As part of life, children are exposed to new events and experiences such as their first day at childcare, moving house or the birth of a sibling. Babies and young children may be frightened and upset by these new experiences and express their distress in a number of ways such as crying, withdrawing, bedwetting or clingy behaviour.

When parents and carers respond in a caring way, for example, with a calm tone of voice, holding, rocking and gentle touch, children learn they can feel comfortable and safe again. They learn others will be available to help them notice and understand their feelings and behaviours and provide comfort when needed. Parents and carers act like an ‘emotion coach’ and with their help, children can learn to regulate their feelings and behaviours. Being able to manage feelings and behaviours is called self-regulation.

Emotional and behavioural self-regulation contributes to young children’s growing independence. It is this growing ability to control their own feelings and behaviour that eventually allows a child to become more skilled in their relationships with children and adults, for example, when playing together or making decisions together. In the preschool years, children’s self-regulation skills are still developing and can often go up and down. Being able to consistently regulate their own feelings and behaviour is a major task for a young child.

By school age, children become more flexible and are better at regulating their own emotions and actions. When children learn to self-regulate they have stronger friendships and relationships with others, are more able to pay attention and learn new things and deal better with the normal stresses and disappointments of daily life. Parents contribute in many ways to children’s ability to regulate emotions.

How does self-regulation develop? 

Sensitive and comforting care from warm, supportive and trusted adults helps children develop self-regulation. Just like newborn babies need help regulating basic needs like body temperature, heart rate and sleeping, they also need help regulating their emotions. Babies have simple ways to manage their emotional experiences, for example, looking away when they need a break or sucking their thumb after hearing a loud sound. By the end of the second year most toddlers have learnt some self-regulation skills, such as being able to wait a short time for something they want and paying attention when someone is talking to them.

All children learn to regulate their emotions through watching the adults in their life (like parents and carers) manage their own feelings and behaviour. Parents and carers are therefore important models for their children in their day to day life. When children see parents and carers effectively regulate their own emotions and actions, it helps them to learn how to manage their own feelings and behaviours.

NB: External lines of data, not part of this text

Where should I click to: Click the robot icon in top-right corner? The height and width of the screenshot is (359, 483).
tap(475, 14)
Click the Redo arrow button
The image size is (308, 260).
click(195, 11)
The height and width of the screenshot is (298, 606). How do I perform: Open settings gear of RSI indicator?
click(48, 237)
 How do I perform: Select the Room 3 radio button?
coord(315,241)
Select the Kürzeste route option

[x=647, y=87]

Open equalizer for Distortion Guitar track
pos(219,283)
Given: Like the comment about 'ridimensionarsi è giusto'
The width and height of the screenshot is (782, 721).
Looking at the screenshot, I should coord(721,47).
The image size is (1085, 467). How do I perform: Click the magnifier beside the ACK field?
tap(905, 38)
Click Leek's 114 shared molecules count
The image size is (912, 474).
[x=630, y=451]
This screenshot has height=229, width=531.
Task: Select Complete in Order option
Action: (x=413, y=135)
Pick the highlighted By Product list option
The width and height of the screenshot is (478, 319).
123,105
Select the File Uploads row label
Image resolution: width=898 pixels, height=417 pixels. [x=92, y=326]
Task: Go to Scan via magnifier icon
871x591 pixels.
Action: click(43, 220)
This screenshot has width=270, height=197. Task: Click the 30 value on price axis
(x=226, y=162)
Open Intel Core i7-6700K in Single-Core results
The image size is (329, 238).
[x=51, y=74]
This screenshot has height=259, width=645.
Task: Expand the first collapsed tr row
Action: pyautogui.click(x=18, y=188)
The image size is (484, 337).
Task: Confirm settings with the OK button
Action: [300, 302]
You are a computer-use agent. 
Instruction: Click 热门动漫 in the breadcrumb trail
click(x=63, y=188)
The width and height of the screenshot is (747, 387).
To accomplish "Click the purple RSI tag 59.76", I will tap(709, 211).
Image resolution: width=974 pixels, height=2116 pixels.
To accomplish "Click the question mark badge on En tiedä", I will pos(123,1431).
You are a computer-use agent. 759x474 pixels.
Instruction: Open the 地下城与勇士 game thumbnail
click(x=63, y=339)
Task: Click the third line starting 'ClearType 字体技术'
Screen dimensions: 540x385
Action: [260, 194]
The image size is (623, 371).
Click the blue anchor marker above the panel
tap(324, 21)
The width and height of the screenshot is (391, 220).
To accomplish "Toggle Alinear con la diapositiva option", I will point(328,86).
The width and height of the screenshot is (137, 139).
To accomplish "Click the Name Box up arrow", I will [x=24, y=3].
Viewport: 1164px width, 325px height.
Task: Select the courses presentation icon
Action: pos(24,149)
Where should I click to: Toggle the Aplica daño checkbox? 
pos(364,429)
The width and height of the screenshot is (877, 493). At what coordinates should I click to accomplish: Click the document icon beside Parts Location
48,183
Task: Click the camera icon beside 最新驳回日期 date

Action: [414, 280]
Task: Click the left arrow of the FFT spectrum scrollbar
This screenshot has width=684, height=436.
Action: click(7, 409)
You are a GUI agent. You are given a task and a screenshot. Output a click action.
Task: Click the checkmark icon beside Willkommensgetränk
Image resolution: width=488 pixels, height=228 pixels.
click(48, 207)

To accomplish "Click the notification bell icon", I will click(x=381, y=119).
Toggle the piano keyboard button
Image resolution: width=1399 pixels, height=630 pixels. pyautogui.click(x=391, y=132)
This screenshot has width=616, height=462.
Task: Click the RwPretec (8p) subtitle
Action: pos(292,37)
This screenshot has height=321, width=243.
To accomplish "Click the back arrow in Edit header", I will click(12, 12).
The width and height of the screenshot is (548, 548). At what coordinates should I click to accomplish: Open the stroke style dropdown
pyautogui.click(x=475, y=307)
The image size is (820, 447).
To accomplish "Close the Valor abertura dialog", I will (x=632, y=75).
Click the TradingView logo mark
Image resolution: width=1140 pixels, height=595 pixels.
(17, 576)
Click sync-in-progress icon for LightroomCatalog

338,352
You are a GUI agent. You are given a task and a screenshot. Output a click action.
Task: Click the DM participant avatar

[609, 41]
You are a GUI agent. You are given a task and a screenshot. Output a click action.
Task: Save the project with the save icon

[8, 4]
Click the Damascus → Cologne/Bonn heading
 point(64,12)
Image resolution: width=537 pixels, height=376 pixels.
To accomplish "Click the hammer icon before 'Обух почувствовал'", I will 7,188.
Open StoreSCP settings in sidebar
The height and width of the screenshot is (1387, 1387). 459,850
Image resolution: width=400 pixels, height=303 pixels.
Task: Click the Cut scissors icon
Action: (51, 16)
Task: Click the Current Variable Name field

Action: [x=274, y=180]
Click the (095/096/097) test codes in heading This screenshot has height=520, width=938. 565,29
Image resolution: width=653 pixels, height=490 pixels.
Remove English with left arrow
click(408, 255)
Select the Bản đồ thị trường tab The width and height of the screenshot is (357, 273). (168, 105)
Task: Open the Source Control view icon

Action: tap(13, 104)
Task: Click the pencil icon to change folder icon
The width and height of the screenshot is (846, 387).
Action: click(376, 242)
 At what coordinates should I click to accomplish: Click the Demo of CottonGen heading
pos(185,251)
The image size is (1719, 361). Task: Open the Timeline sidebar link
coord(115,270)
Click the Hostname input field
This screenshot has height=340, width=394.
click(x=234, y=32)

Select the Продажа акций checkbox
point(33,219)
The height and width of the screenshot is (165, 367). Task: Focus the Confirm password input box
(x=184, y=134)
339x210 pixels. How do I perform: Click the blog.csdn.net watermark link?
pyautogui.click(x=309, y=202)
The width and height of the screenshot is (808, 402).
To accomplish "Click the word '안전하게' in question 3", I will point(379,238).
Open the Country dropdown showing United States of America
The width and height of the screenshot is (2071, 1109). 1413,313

Children learn over time how to self-regulate without the presence of a parent or carer. For example, a three-year-old may be able to share a toy for a short time when a parent or carer is present but find it more difficult when the parent or carer is away from them. However, by the time children are about four, they are more able to understand and manage their emotions, slow down their behaviour and focus attention on tasks. Also at this age children can manage two or three feelings, thoughts or tasks at the same time. All of these new skills help children to self-regulate more effectively when their parent or carer is not with them.

"Children learn to regulate thoughts, feelings, behaviours and emotion by watching and responding to adults’ self-regulation."

Source: Florez, I. R. (2011) Developing Young Children’s Self-Regulation through Everyday Experiences.Young Children, p.51

Why is self-regulation important for mental health? 

Self-regulation skills are linked to how well children manage many other tasks during early childhood. With these skills, children are more able to manage difficult and stressful times that occur as part of life, such as loss of a pet, death of a family member or family separation. This helps to decrease the ongoing impact of stress that can contribute to mental health difficulties.

As a child learns to self-regulate, skills such as concentrating, sharing and taking turns also develop. This enables a child to move from depending on others to beginning to manage by themselves. Most children at some stage will struggle to manage their feelings and behaviours, particularly when they are tired, hungry or facing new experiences. When this happens, they might become upset, sulky or angry. This is all part of being a young child and is not necessarily cause for concern.

Difficulties in emotional and behavioural self-regulation that occur often, across a number of setting and over long periods of time can be warning signs that mental health difficulties may be present. Some of the signs of self-regulation difficulties in children include ongoing difficulties with concentration (e.g., being unable to listen to a story), looking very sad and uninterested in daily activities (e.g., playing with other children), or becoming easily upset and worried so they are unable to move on.

These types of self-regulation difficulties can interrupt important tasks of childhood such as learning, maintaining relationships and understanding of feelings and behaviour. It is when difficulties occur often and for an extended time that seeking advice from a health professional may be necessary.

"... sensitive and comforting support in reaction to young children’s stress is a key to nurturing self-regulation."

Source: Gonzalez-Mena, J., Widmeyer Eyer, D. (2009) Infants, Toddlers, and Caregivers: A Curriculum of Respectful, Responsive Care and Education (5th ed), p.226. McGraw-Hill

What do self-regulation difficulties look like? 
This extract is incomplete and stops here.